**MATERIAL TO PROCESS:**
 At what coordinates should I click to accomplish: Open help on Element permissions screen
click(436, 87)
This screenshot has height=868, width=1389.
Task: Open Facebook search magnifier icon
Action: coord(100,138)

**TASK OBJECTIVE:** Reproduce all of the data. Leave every line unchanged.

**SOLUTION:**
 At what coordinates should I click to accomplish: Open help on Element permissions screen
click(436, 87)
This screenshot has height=868, width=1389.
Task: Open Facebook search magnifier icon
Action: coord(100,138)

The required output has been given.